# Tâche courte a:
Répondez à ces questions d'après le texte sur Dieu comme Père :
(i) Quelle référence biblique accompagne l'expression « Dieu avec nous » ?
(ii) À qui le texte compare-t-il celui qui ose entrer en contact avec Dieu sans crainte ?
(iii) Quelle formule Jésus nous apprend-il à dire dans cette prière, selon le dernier paragraphe ?

# Extrait choisi:
**********

Dieu est notre Père, nous dit Jésus et cela nous le rend infiniment proche, comme un papa et son fils se ressemblent, le papa ayant simplement quelques années d’avance sur son fils. En ce sens, Dieu est ainsi ce que nous serons quand nous aurons un peu grandi, un peu vécu. Mais après avoir dit que Dieu est notre Père, Jésus précise aussitôt qu’il est « Celui qui est aux cieux », c’est-à-dire plus haut que nous ne le serons jamais. Comme « Père », Dieu est très semblable à nous et comme « Celui qui est dans les cieux » il est le seul être de son espèce, il est au-dessus de nous et de tout ce qui existe.

Cette tension entre la proximité de Dieu et l’infini de Dieu est fondamentale dans l’Évangile. Dieu est à la fois le créateur du ciel et de la terre et celui qui accompagne individuellement la fourmi que nous sommes. Il est cet infini qui est la source indescriptible de la vie, du mouvement et de l’être, mais il est aussi celui dont nous sommes l’image, celui qui nous engendre, c’est à dire littéralement qui nous crée comme étant du même genre que lui, source nous-mêmes de vie de mouvement et d’être.

Nous, protestants, insistons souvent sur le fait que Dieu est « le tout autre », et pour le respecter, nous faisons sans cesse attention à bien relativiser la portée de notre théologie, de nos sacrements et de notre culte. C’est bien, mais à pousser cela trop loin nous oublions qu’en Christ, Dieu se montre comme l’Emmanuel, « Dieu avec nous » (Matthieu 1 :23), Dieu qui s’incarne dans notre monde, qui agit pour nous et en nous.

Il faut tenir les deux pôles que nous propose ici Jésus :

  • Dieu est à la fois « notre Père », nous sommes du même genre que lui,
  • Et Dieu est « celui qui est au ciel », il est infiniment différent de nous, existant d’une façon unique en son genre comme source de tout ce qui existe de vivant.

La tension entre ces deux pôles est utile, nous pouvons ainsi à la fois :

  • oser entrer en contact avec Dieu sans crainte comme un bébé peut appeler sa maman, sans douter une seconde de son infinie tendresse pour lui, ni de sa vigilance de chaque seconde.
  • mais il est bon aussi de ne pas oublier que Dieu est Dieu, et qu’en le réduisant à quelque chose de trop simple, trop familier, il y a le risque, non pas de le fâcher, mais d’en faire une chose qui ne pourra plus être source de vie et de mouvement pour nous.

Il est une personne à la fois familière et infiniment surprenante.

Mais dans cette prière, Jésus ne nous dit pas d'appeler Dieu « Père », ou « mon Père », mais il nous apprend à dire « notre Père », bien que cette prière soit ici, comme le précise Jésus, la prière d’une personne qui s’est retirée dans la solitude de sa propre chambre.

**********

Données de pointage pour captures d'écran:
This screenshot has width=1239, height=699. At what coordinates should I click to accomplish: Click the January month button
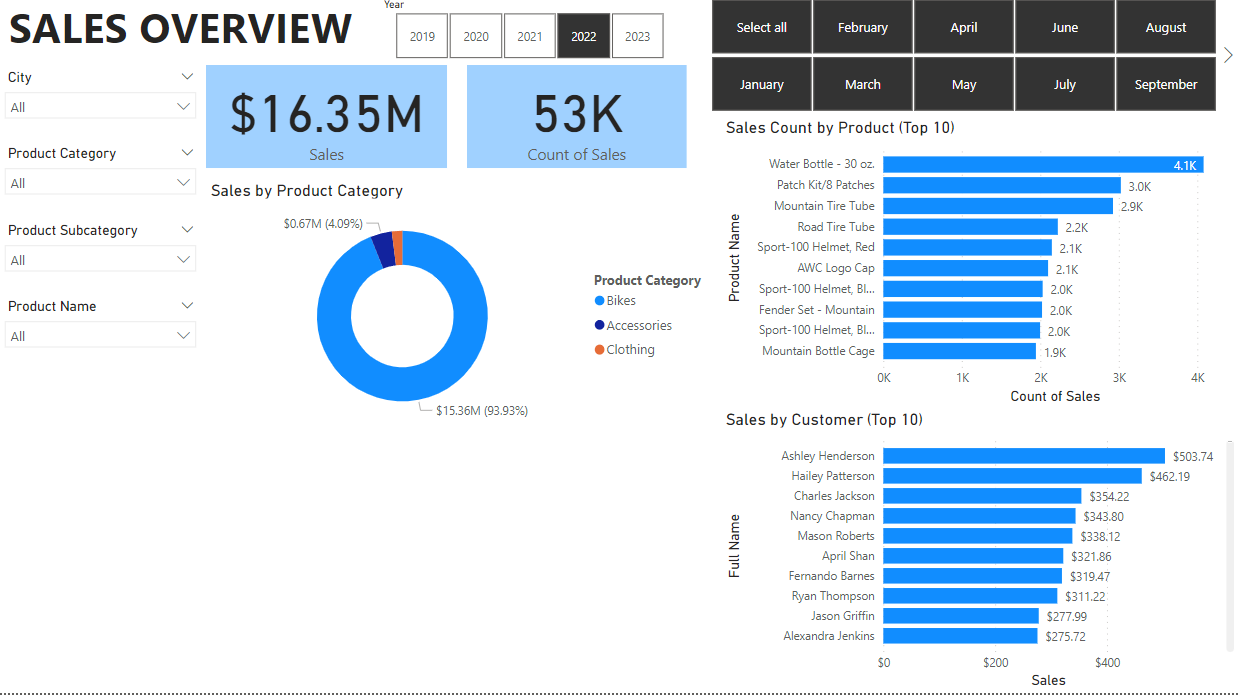762,84
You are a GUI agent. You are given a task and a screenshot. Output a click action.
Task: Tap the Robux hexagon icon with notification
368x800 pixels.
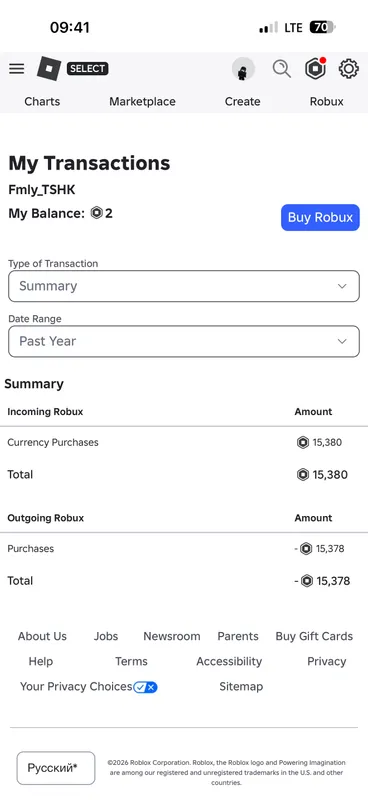point(315,68)
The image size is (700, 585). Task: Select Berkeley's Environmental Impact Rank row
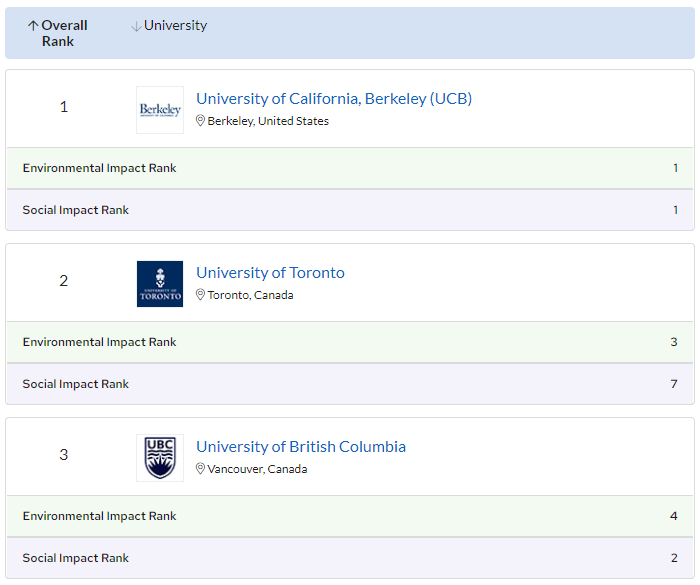pos(350,168)
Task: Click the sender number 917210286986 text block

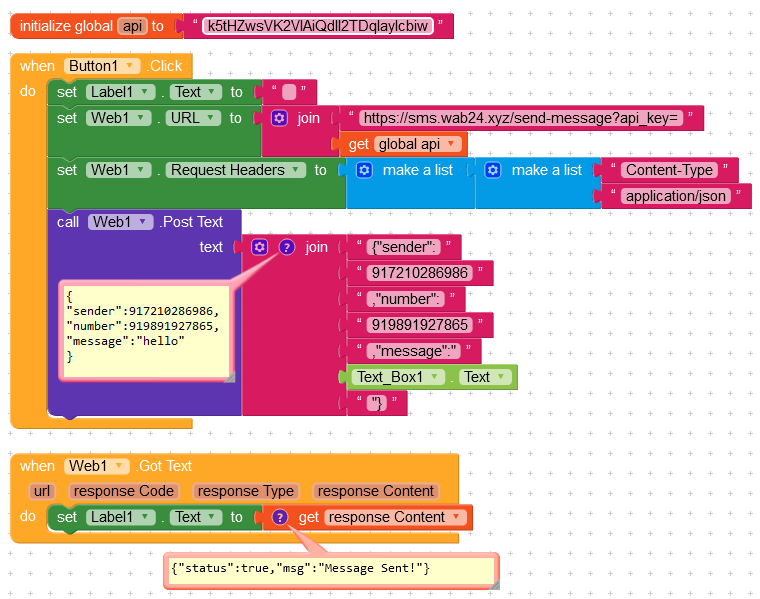Action: 419,273
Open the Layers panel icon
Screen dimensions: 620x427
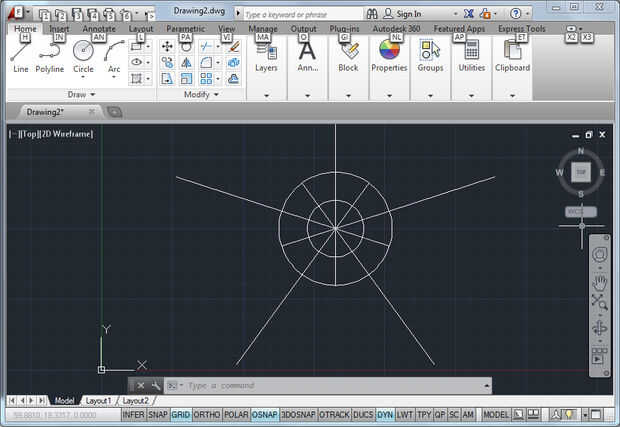click(x=266, y=52)
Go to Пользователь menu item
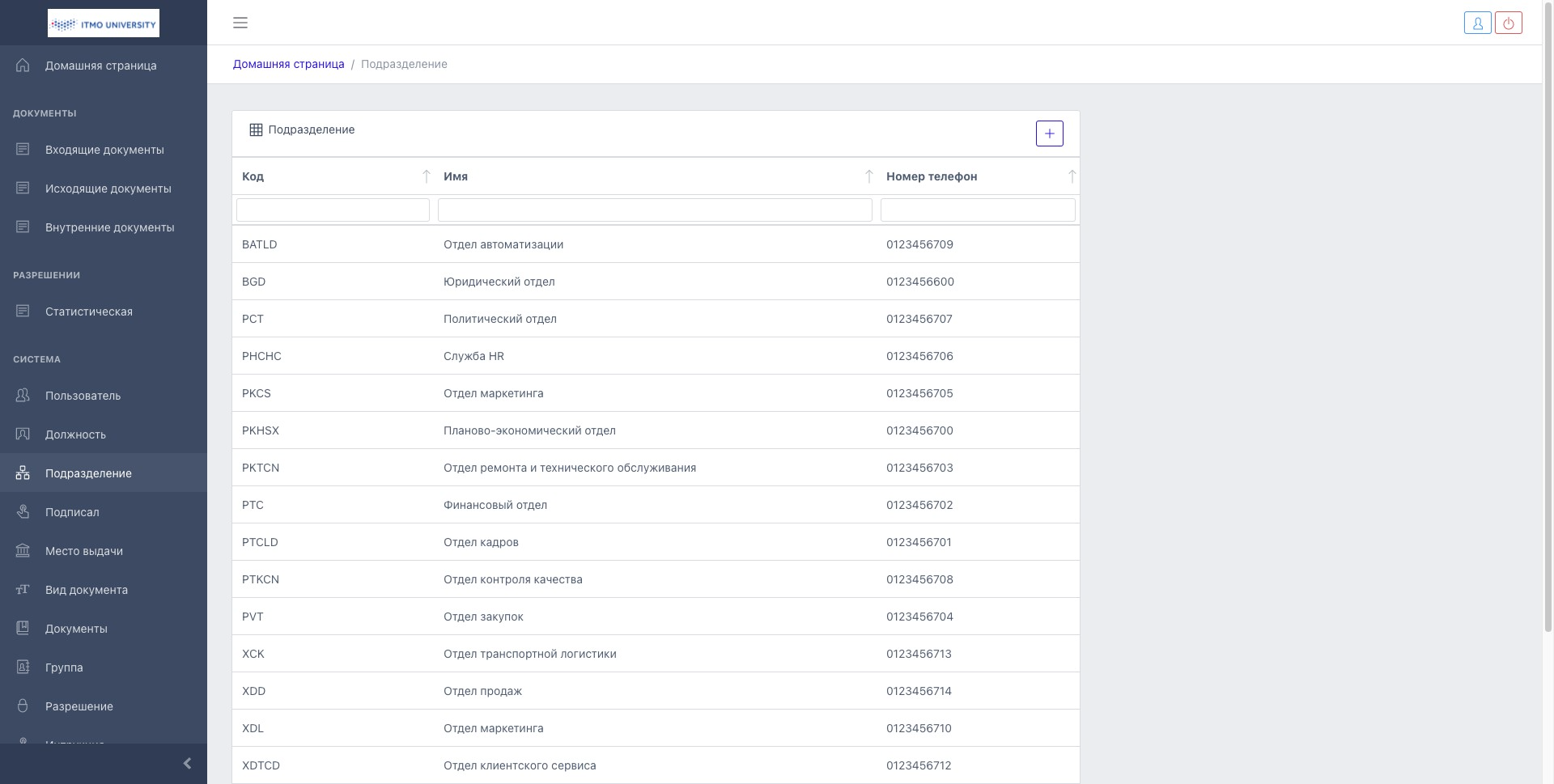 pos(83,396)
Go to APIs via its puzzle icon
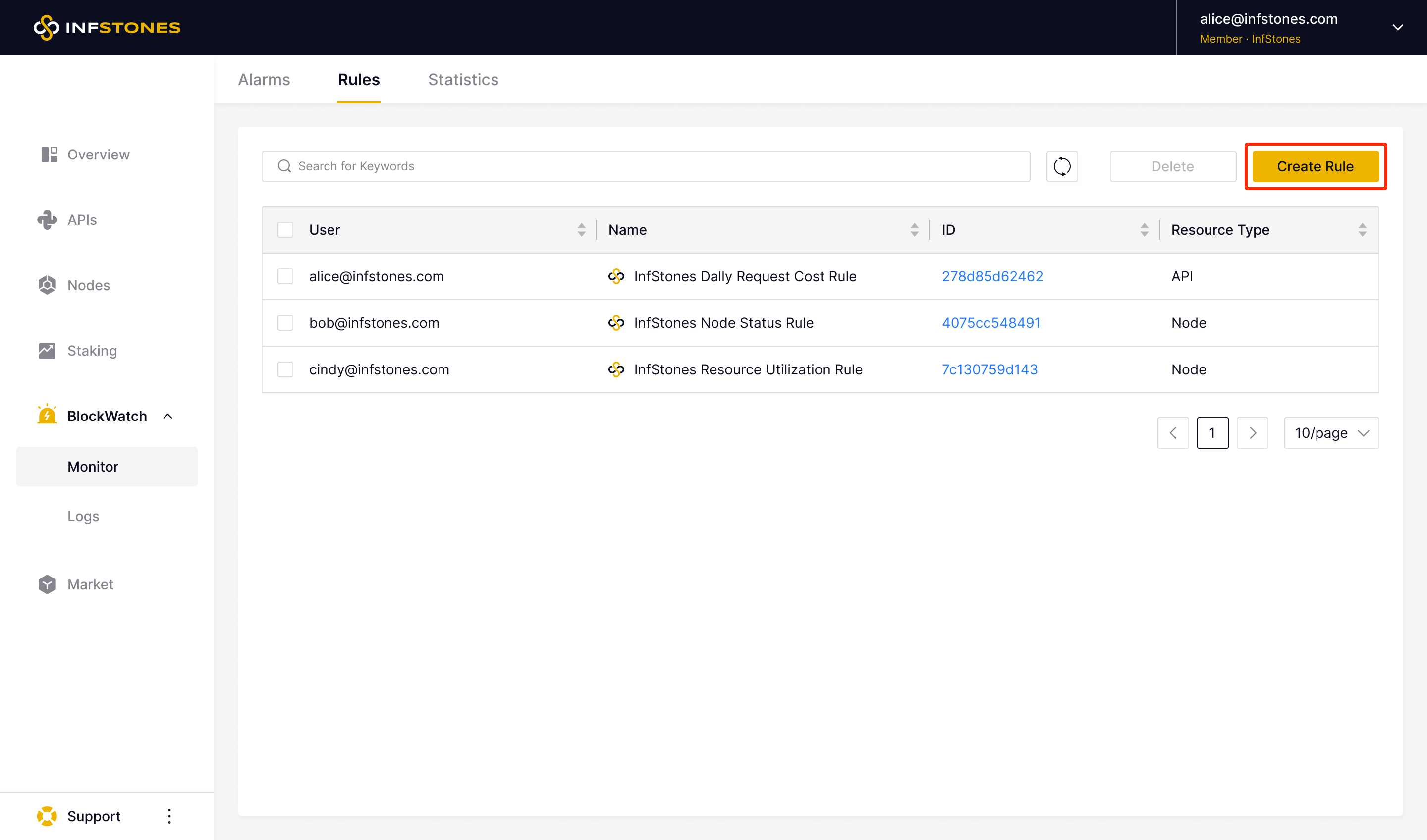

**********

# Tâche courte b:
Comptez les lignes des entrées qui contiennent la chaîne « screenshot », en respectant la casse. Donnez uniquement le nombre.

# Corrigé a:
(i) Matthieu 1 :23.
(ii) À un bébé qui appelle sa maman.
(iii) « notre Père ».

# Corrigé b:
2